Based on a novel micro-machined chip carrier, a new family of miniaturized multi-channel detectors was developed. The concept expands the available degrees of freedom regarding the detector design and opportunities to optimize the detector. The newly introduced LRM-254 (TO39, four-channel) and LRM-202 (TO46, dual-channel) are very compact, thermally compensated (uncompensated also possible) voltage mode detectors. They especially meet the needs of space-saving measurement modules for gas analysis.
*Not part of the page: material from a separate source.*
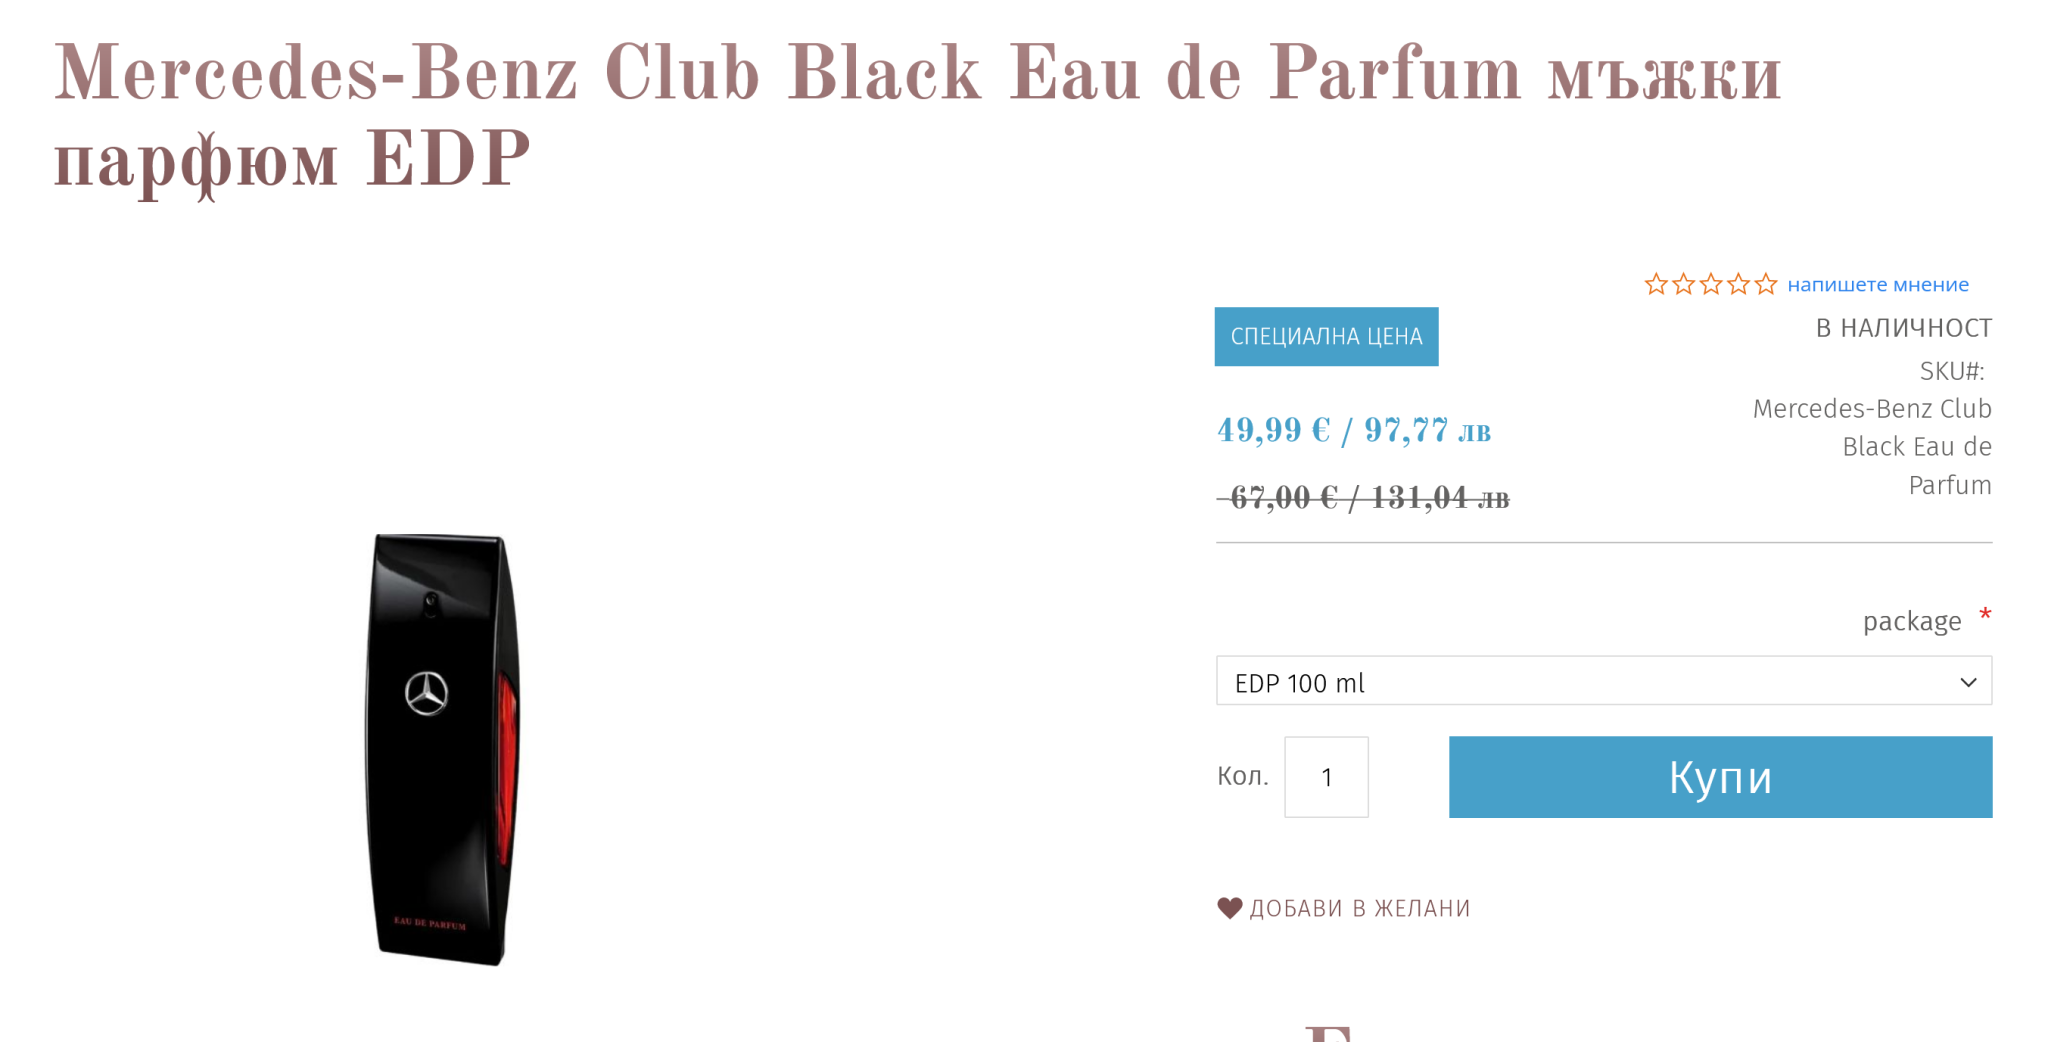Image resolution: width=2048 pixels, height=1042 pixels.
Task: Click the third rating star
Action: (1711, 285)
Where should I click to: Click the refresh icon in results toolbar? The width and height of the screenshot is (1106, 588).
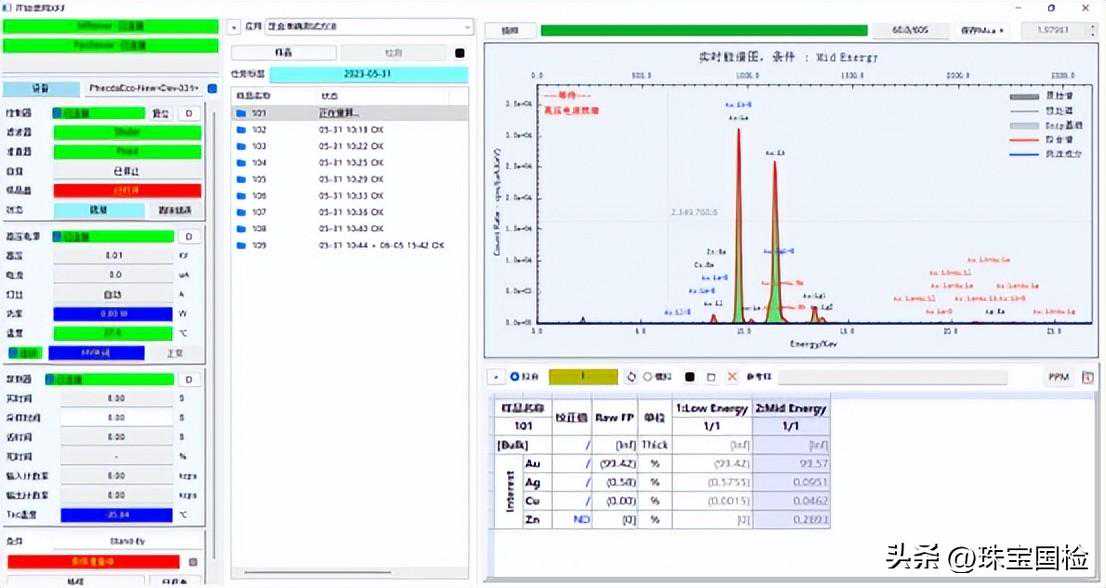pos(631,377)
Currently the LRM254 will be expanded by a single supply current mode type (LRM-284) with an integrated operational amplifier, whereby the integration density will be increased again.
 G. Wiegleb, Gasmesstechnik in Theorie und Praxis: Messgeräte, Sensoren, Anwendungen. Wiesbaden: Springer Vieweg, 2016.
 S.G. Porter, A Brief Guide to Pyroelectric Detectors, Ferroelectrics, Vol. 33, 193-206, (1981); doi:10.1080/00150198108008086
 InfraTec GmbH; Catalog 2013: Pyroelectric & Multispectral Detectors, Dresden, InfraTec GmbH Infrarotsensorik und Messtechnik, 2013.
Source of the first publication: Open link.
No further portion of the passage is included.